Master of Orion III was developed by Quicksilver Software and released under the Infogrames label. Falcon 4.0 rights were sold to Graphsim Entertainment, who developed Falcon 4.0: Allied Force.
Brand Name
In 2007, Interactive Game Group acquired the MicroProse brand from Atari Interactive Inc, which filed for transfer of trademark protection on December 27, 2007.[40] Interactive Game Group then shared a percentage of the MicroProse brand to I-Drs At in January 2008.[41][42] Originally, claims as to what titles and other intellectual properties were also acquired by the Interactive Game Group from Infogrames were originally unverified, and the last verified owner of MicroProse properties was Infogrames.[43] Later on, however, MicroProse’s IPs that remained with Atari/Infogrames were eventually included as part of asset sale and sold to Tommo, who have been republish the titles under their “Retroism” brand.[44]
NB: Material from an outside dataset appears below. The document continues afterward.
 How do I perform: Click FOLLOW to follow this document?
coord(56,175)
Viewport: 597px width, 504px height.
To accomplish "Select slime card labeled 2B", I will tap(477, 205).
The Interactive Game Group also licensed the MicroProse brand to the Legacy Engineering Group (LEG), which used the license to form subsidiaries called MicroProse Systems and MicroProse Consumer Electronics Division, selling consumer electronics from February 2008 to the second half of 2008. In October 2008, the licensing agreement between LEG and Frederic Chesnais, owner of Interactive Game Group, was discontinued, forcing LEG to rebrand its subsidiaries to Legacy Consumer Electronics.[45]
In 2010, the Cybergun Group, manufacturer of airsoft gun products, merged with Interactive Game Group and MicroProse,[46] giving them access to officially licensed weapons. The name has been used by a video game studio MicroProse (with no capital “P” in the name).[47]
Since 2018, the MicroProse brand has been owned by David Lagettie, working with Bill Stealey’s own company iEntertainment Network on the WarBirds series of combat flight simulators.